建設分野では特定技能1号と特定技能2号の両方が設けられており、2号に移行すれば在留期間の上限がなくなり、家族の帯同も認められます。長期的な視点で外国人材を戦力化できる可能性を持つ制度であり、経営者としてはその仕組みを正しく理解しておくことが重要です。
具体的な内容・仕組み
特定技能1号の取得には、建設分野特定技能1号評価試験への合格と、日本語能力試験N4以上(またはJFT-Basic合格)が求められます。
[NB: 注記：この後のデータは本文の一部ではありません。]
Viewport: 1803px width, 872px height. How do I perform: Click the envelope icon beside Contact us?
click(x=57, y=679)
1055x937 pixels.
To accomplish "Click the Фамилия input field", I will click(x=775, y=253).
技能実習2号を良好に修了した者は、試験が免除される場合があります。
建設分野の特定技能には、他分野にはない独自の要件が設けられています。受入れ企業は建設業許可を保有していること、建設キャリアアップシステム(CCUS)に登録していること、一般社団法人建設技能人材機構(JAC)の正会員または間接会員であることなどが必要です。
受入れ企業には、特定技能外国人に対して日本人と同等以上の報酬を支払う義務があります。月給制での支払いが求められ、安定した処遇を確保するための仕組みが制度上整備されています。
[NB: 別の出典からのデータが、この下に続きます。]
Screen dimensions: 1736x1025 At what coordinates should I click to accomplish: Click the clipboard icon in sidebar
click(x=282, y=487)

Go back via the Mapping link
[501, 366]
特定技能外国人は転職が認められているため、受入れ企業としては、適切な処遇と働きやすい職場環境の整備が人材の定着に不可欠です。在留資格の管理や生活支援など、受入れ後のサポート体制の構築も重要な実務上の課題となります。
中小建設会社への影響
中小建設会社が特定技能外国人を受け入れるには、各種の手続きや体制整備が必要であり、事務負担は決して小さくありません。しかし、慢性的な人手不足の中で現場の稼働を維持するためには、外国人材の活用を選択肢として真剣に検討する価値があります。
受入れに際しては、登録支援機関に支援業務を委託することで事務負担を軽減できます。JACへの加入手続きやCCUS登録なども、段階的に準備を進めることで対応可能です。技能実習生を受け入れている企業であれば、実習修了後に特定技能へ移行させるルートも活用でき、すでに社内の仕事に慣れた人材を引き続き雇用できるメリットがあります。
よくある質問
特定技能と技能実習は何が違いますか?
技能実習は途上国への技能移転が目的で、転職が原則認められていません。一方、特定技能は日本の人手不足解消が目的であり、同一分野内での転職が可能です。特定技能は即戦力としての一定の技能が求められる点も大きな違いです。
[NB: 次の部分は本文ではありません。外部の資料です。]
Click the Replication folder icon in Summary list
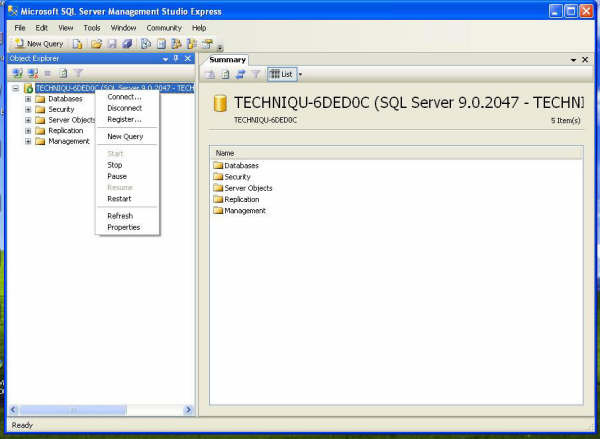 click(x=218, y=199)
特定技能外国人の受入れにはどのくらい費用がかかりますか?
JACの会員費、受入負担金(1人あたり月額12,500円から25,000円程度)、登録支援機関への委託費用(月額2万円から4万円程度)などが主な費用です。渡航費や住居の初期費用を企業側で負担するケースもあります。
特定技能2号になると何が変わりますか?
特定技能2号では在留期間の上限がなくなり、更新を続ける限り日本で働き続けることが可能になります。配偶者や子どもの帯同も認められるため、長期的に日本で生活基盤を築くことができます。ただし、2号への移行には上位の技能試験に合格する必要があります。